## Exercise prompt:
There should be no pictures in your answer, only an exact copy of the lines from the one with "Click the Start New Deployment title" through the end of the material.

BEGIN

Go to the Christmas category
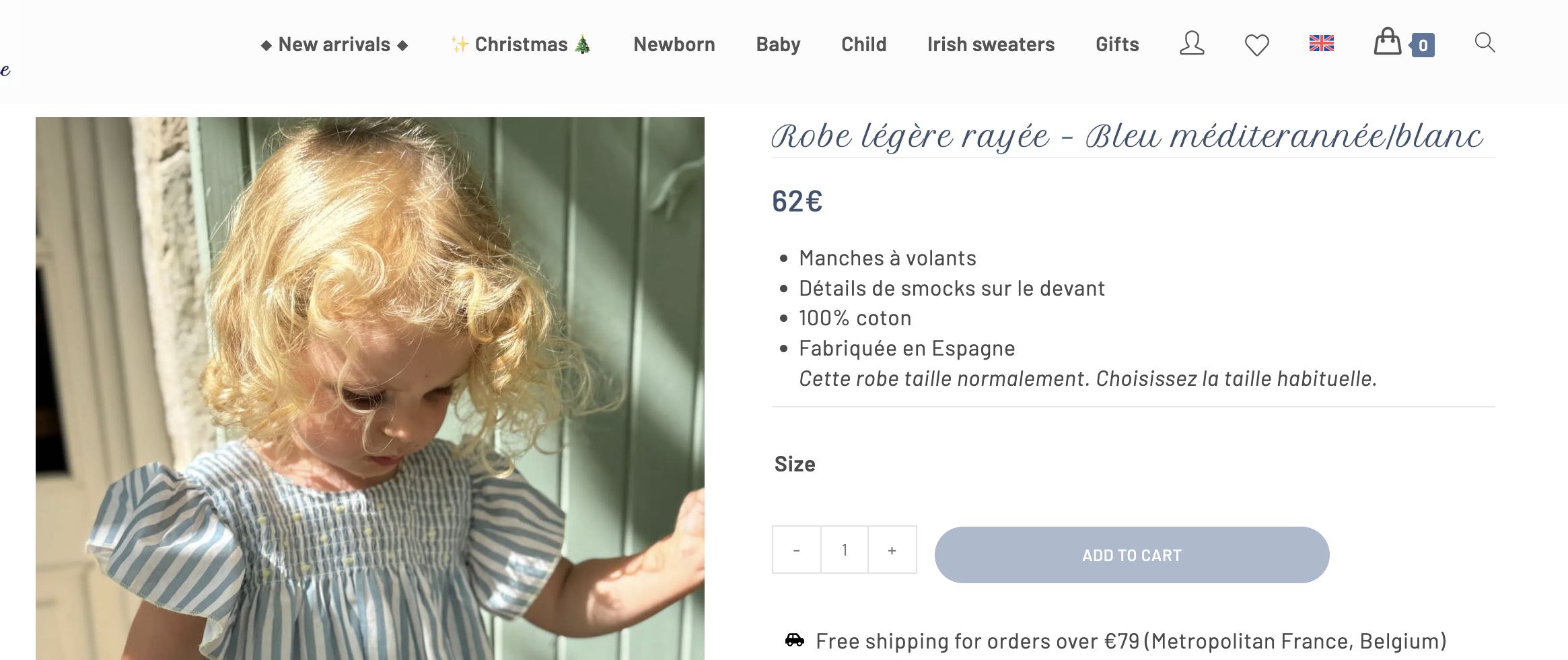Screen dimensions: 1568x660 click(521, 44)
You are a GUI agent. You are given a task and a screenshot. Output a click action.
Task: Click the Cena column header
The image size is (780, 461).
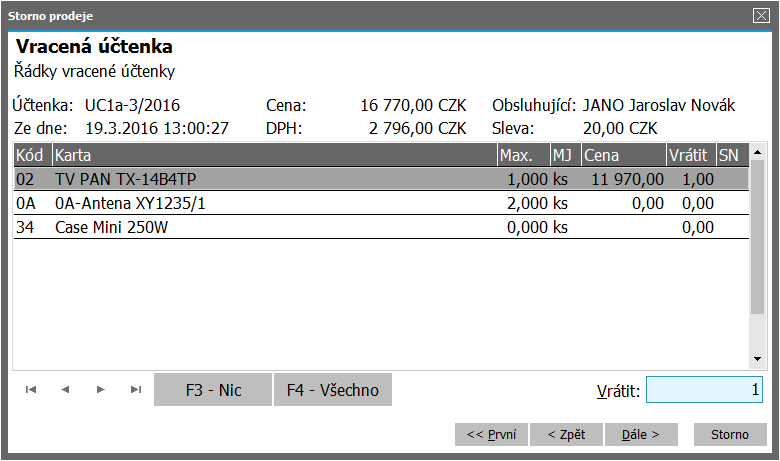[623, 156]
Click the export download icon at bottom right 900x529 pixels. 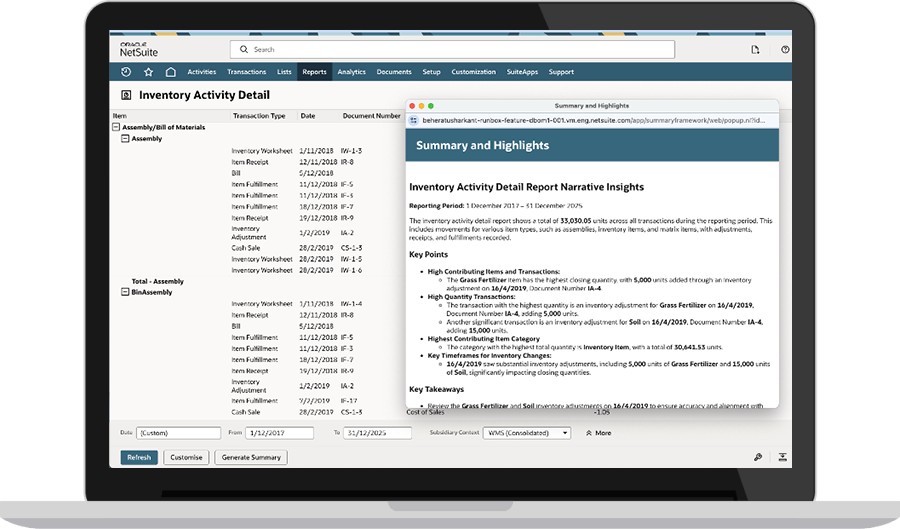click(783, 457)
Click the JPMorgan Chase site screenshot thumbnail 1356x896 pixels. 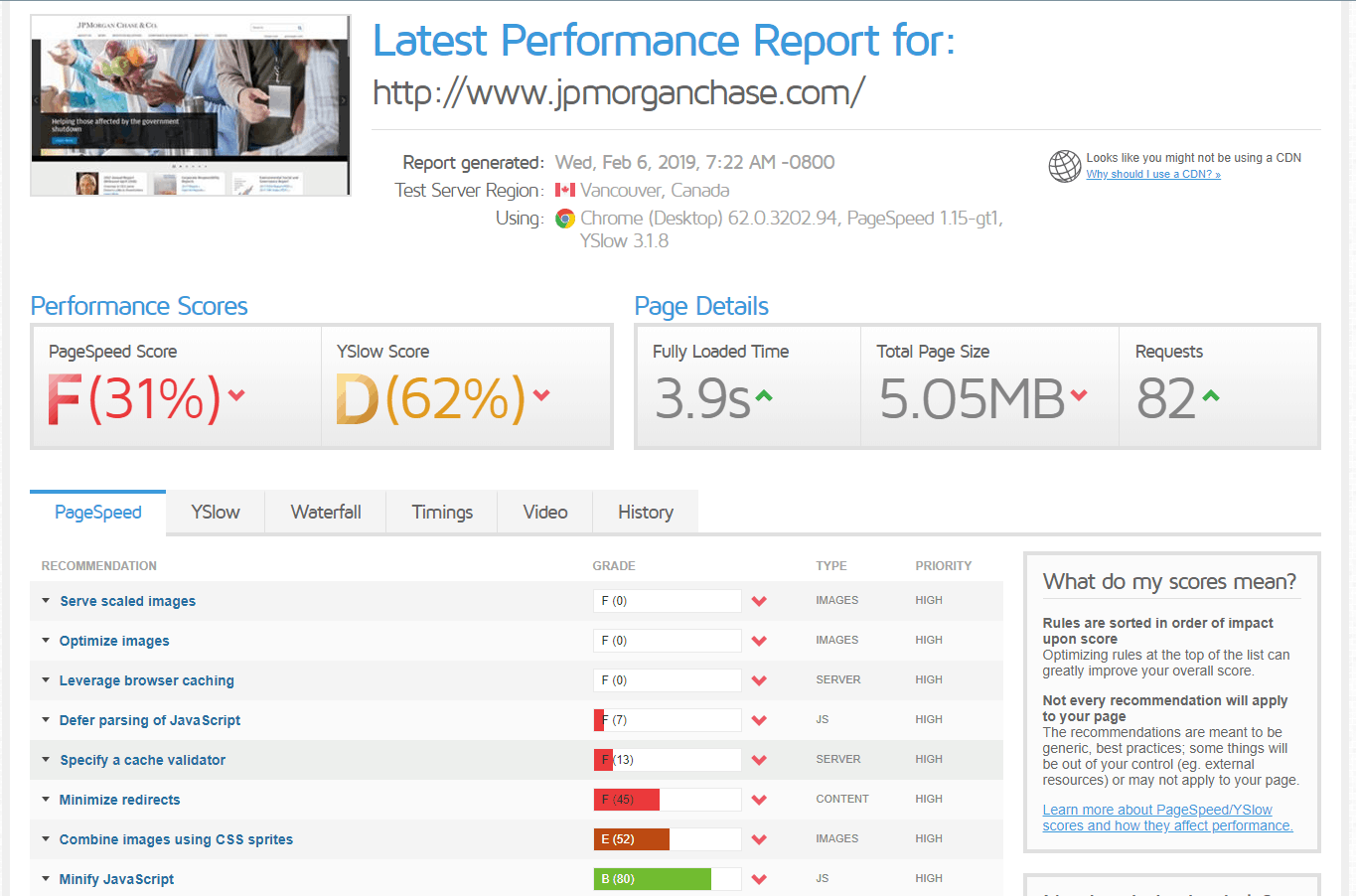[191, 105]
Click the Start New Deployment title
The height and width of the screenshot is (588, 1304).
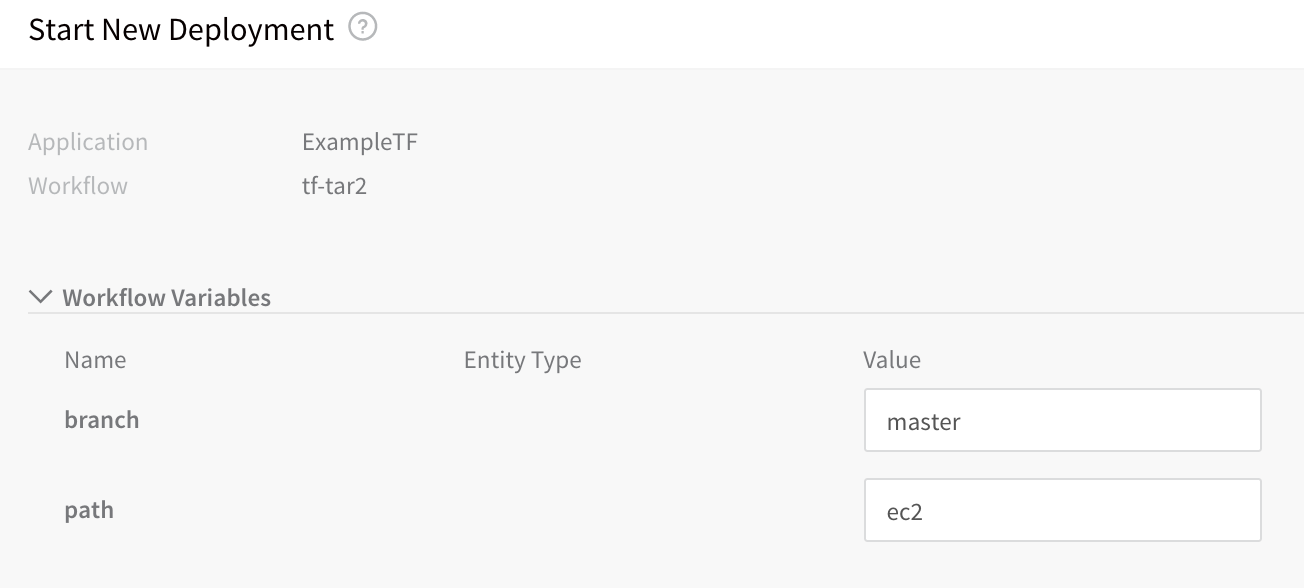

END

## Response to this exercise:
Click the Start New Deployment title
The height and width of the screenshot is (588, 1304).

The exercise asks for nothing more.